# WHAT TO DO
State the number of lines below in which the word "computer" appears. Nothing else belongs in the answer.

(Records excerpted from a collection)
━━━━━━━━━━━━━━━━━━━━━━━━━━━━━━

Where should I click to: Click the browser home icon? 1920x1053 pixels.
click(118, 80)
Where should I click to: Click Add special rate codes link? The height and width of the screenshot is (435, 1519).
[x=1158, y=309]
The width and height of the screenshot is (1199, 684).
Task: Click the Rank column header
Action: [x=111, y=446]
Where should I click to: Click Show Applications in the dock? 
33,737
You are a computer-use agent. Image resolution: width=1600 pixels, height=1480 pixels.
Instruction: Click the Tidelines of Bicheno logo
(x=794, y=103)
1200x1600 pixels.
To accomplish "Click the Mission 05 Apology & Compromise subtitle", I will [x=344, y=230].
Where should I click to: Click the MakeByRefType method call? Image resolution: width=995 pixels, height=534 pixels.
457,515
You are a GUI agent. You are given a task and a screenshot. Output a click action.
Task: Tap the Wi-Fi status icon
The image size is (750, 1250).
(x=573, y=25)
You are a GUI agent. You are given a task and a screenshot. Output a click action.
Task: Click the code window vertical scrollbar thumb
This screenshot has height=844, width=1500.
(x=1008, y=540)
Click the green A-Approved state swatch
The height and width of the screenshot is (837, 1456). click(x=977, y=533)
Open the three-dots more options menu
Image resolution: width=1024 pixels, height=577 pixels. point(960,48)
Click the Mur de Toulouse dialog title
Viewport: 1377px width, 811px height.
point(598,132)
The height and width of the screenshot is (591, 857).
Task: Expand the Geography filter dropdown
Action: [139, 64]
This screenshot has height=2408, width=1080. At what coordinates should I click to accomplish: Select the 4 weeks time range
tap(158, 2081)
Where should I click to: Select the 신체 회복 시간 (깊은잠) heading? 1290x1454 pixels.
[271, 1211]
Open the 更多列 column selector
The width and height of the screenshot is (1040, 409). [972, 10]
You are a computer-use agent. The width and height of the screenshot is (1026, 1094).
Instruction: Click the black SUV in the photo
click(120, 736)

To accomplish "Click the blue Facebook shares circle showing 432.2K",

━━━━━━━━━━━━━━━━━━━━━━━━━━━━━━

# YOUR RESPONSE
2